DOCUMENT TEXT
----------

= Timeline of Medina =

The following is a timeline of the history of the city of Medina, Saudi Arabia.

==Prior to 20th century==

- 6th C. CE - Yathrib settled "by three Jewish tribes, the Banu Quynuqa, the Banu Qurayza, and the Banu Nadir."
- 622 CE / 0-1 H
  - Muhammad arrives from Mecca, with followers (muhajirun).
  - Quba Mosque and Al-Masjid al-Nabawi (Mosque of the Prophet) built.
  - Yathrib renamed "Medina."
  - Baqi Cemetery established.
- 623 CE - Masjid al-Qiblatayn (Mosque of the two Qiblas) built.
- 624 CE - Prophet's House built.
- 627
  - March–April: Battle of the Trench.
  - Constitution of Medina created (approximate date).
- 630 - Medina and Mecca "established as the holy cities of Islam."
- 632 CE / 11 H
  - 8 June: Death of Muhammad.
  - Abu Bakr appointed caliph; Rashidun Caliphate established.
- 634 - Umar becomes caliph.
- 639 - Hijri year calendar devised.
- 644 - Uthman ibn Affan becomes caliph.
- 656 - Ali becomes caliph and moves capital from Medina to Kufa.

----------

GIVEN ENTRIES
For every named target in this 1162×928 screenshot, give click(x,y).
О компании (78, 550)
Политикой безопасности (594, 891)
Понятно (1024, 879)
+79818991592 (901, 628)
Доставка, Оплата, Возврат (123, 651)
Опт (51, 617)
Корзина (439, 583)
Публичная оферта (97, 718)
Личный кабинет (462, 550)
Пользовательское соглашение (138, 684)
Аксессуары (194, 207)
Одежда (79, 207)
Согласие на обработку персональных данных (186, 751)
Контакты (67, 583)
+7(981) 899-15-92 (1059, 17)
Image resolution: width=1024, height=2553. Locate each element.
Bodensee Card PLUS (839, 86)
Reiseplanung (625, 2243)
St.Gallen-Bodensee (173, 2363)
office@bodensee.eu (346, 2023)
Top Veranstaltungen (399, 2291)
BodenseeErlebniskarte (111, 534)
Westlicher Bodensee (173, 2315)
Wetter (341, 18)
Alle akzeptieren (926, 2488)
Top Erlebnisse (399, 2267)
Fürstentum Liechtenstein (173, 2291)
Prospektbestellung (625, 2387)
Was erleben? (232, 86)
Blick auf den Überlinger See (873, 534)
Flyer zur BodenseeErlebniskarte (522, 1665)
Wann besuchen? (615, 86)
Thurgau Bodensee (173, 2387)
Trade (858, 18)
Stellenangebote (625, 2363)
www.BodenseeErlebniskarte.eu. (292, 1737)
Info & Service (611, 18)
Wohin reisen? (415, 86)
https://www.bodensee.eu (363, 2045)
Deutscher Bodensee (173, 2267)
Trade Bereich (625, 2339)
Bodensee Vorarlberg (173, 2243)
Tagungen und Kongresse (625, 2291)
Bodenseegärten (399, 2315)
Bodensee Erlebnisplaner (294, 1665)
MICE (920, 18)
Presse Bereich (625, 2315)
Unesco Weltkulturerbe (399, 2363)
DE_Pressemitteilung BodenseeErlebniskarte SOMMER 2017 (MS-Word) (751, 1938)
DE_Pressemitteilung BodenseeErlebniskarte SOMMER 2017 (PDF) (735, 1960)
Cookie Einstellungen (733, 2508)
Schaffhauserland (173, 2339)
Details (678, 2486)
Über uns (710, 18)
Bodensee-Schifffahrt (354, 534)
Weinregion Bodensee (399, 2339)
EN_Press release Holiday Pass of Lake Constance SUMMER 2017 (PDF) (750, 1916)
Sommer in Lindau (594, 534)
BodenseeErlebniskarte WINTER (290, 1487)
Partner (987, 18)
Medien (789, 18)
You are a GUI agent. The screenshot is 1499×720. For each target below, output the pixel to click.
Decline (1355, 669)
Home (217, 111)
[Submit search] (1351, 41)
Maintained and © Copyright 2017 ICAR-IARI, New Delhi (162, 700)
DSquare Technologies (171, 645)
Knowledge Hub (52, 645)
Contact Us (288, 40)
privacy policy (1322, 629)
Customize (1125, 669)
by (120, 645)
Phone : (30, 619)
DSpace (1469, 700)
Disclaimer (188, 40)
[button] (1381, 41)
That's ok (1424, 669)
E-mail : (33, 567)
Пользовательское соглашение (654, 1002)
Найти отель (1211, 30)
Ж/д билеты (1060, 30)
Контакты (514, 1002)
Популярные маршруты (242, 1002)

----------

OBJECTIVES
1 – Please copy the Medina timeline word for word, everything from "- Quba Mosque" down to "year calendar devised.".
2 – Pick up the Medina timeline after its last entry and carry it forward.
The listing above was drawn from a separate source.

FINAL ANSWERS
1 –
- Quba Mosque and Al-Masjid al-Nabawi (Mosque of the Prophet) built.
  - Yathrib renamed "Medina."
  - Baqi Cemetery established.
- 623 CE - Masjid al-Qiblatayn (Mosque of the two Qiblas) built.
- 624 CE - Prophet's House built.
- 627
  - March–April: Battle of the Trench.
  - Constitution of Medina created (approximate date).
- 630 - Medina and Mecca "established as the holy cities of Islam."
- 632 CE / 11 H
  - 8 June: Death of Muhammad.
  - Abu Bakr appointed caliph; Rashidun Caliphate established.
- 634 - Umar becomes caliph.
- 639 - Hijri year calendar devised.

2 –
- 661 - Umayyad Caliphate established; capital moved from Medina to Damascus.
- 662 - Marwan ibn al-Hakam becomes Governor of Madina.
- 683 - Medina sacked by Umayyads.
- 8th century - Sharia (Islamic law) codified in Medina.
- 706 - Umar ibn Abd al-Aziz becomes Governor of Madina.
- 707 - Al-Masjid al-Nabawi rebuilt.
- 763 - Medina slave rebellion.
- 975 - City wall built.
- 976 - Establishment of the Sharifate of Medina.
- 1162 - City wall expanded.
- 1266 - Volcanic eruption within an hour's distance.
- 1513 - Al-Hajjaria waqf (trust) incorporated.
- 1517 - Ottoman Turks in power.
- 1804 - Wahhabis in power.
- 1812 - November: Battle of Medina (1812); Turks in power.
- 1837 - Al-Masjid an-Nabawi dome painted green.
- 1872 - Medina becomes part of the Ottoman Hejaz Vilayet.
- 1896 - Telephone line installed.
- 1900 - Population (estimate): 16,000 to 20,000.

==20th century==

- 1908 - Hejaz Railway (Damascus-Medina) begins operating.
- 1916 - Siege of Medina begins.
- 1919 - January: Siege of Medina ends; Arabs in power.
- 1920 - Hejaz Railway (Damascus-Medina) stops operating.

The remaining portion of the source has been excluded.